Wednesday, December 30, 2009 - 4:34 PM

By Peter Feaver
President Obama's announcement that, in his view, there was a "systemic failure" that almost enabled al Qaeda to make its long-sought and long-denied follow-up strike on U.S. soil has got me reconsidering my view that it is premature to fire Homeland Security Secretary Napolitano.
Obama's
statement, fueled by fresh revelations of how warnings went unheeded, is an
abrupt reversal from the administration's original stance which peddled the
view that the abortive terrorist attack was an indication that the system had
worked well. Coupled with Obama's vague warning that there would be "accountability
at every level" it now looks increasingly likely that the administration's
missteps amount to firing offenses for at least some. But for whom and when?
Pending fresh revelations, I will stick to my view that we don't know enough
yet to determine the level and degree of administration failure and thus the
proper type of accountability. We need the oversight hearings first. We
do know enough, however, to know that the hearings must be an absolute top and
urgent priority. We should demand that the Obama administration cooperate with
those hearings and not stone-wall, as some have claimed they
are doing. And we do know a bit more about lines of inquiry for those
hearings.
Beyond my initial
suggestion that the hearings focus on the impact, if any, of the Obama's administration's effort to replace the "war" mind-set with a "law enforcement"

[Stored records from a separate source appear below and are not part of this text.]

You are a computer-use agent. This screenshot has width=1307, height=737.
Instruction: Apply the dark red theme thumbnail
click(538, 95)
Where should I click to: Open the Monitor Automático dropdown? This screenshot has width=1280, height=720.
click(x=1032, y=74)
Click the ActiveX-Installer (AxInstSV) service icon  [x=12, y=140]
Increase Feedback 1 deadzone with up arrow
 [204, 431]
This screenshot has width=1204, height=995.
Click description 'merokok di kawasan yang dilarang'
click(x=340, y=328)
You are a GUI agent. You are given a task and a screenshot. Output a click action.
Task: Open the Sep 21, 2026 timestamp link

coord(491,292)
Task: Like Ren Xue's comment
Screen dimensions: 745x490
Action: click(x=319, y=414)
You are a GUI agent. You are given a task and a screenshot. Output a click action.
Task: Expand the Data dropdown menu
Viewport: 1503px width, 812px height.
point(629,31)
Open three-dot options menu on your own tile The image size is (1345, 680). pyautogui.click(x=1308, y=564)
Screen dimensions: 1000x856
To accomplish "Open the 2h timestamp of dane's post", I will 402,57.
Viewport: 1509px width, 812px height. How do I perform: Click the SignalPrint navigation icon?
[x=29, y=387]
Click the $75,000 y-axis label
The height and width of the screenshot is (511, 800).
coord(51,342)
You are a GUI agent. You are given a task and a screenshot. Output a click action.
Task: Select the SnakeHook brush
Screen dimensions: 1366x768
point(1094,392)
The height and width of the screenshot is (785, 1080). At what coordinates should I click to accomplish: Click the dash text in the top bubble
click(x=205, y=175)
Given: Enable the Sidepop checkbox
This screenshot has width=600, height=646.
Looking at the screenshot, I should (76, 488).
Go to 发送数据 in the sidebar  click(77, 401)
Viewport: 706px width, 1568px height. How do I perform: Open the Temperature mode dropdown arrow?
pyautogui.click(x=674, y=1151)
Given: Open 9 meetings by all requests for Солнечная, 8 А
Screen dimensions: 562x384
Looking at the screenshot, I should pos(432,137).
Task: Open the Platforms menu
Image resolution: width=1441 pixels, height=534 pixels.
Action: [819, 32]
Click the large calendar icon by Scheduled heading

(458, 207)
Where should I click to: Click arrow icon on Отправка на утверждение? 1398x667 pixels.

mind-set throughout the counter-terrorism bureaucracy, I would add one more:
are the failures and missteps that almost led to catastrophe on Christmas day
partially a result of the intense feuding between the CIA and the Director of National
Intelligence that has characterized the Obama tenure from the start? That
charge is leveled in the Post story and it is not wildly
implausible. Certainly experienced insiders have been warning of just such a
possibility: that the cumulative effect of the numerous steps Obama has taken
and not taken -- for instance, the decision to pursue what Vice President
Cheney has called a politically motivated investigation of CIA counter-terror
activities during the early
Bush years, or the failure to resolve turf fights
between the Director of the CIA and the Director of National Intelligence --
would yield excessive caution and breakdowns in interagency coordination on
operational matters. Cheney's warning looks prescient in light of recent reporting.
But let's acknowledge that the picture is still unclear and the reporting still
based on fragmentary evidence and anonymous quotes from insiders who may have
their own self-protection incentives to distort the picture. All the more
reason to get key administration officials to testify on the record and under
oath. What they have to say may simply underscore the difficulty of providing
adequate security in an age of globalization and transnational terrorist
networks, or it may very well amount to a strong repudiation of some key
aspects of Obama's approach to the terrorist threat. If it is the latter, then
President Obama should acknowledge this forthrightly and take whatever steps
are necessary, changing policy and perhaps personnel.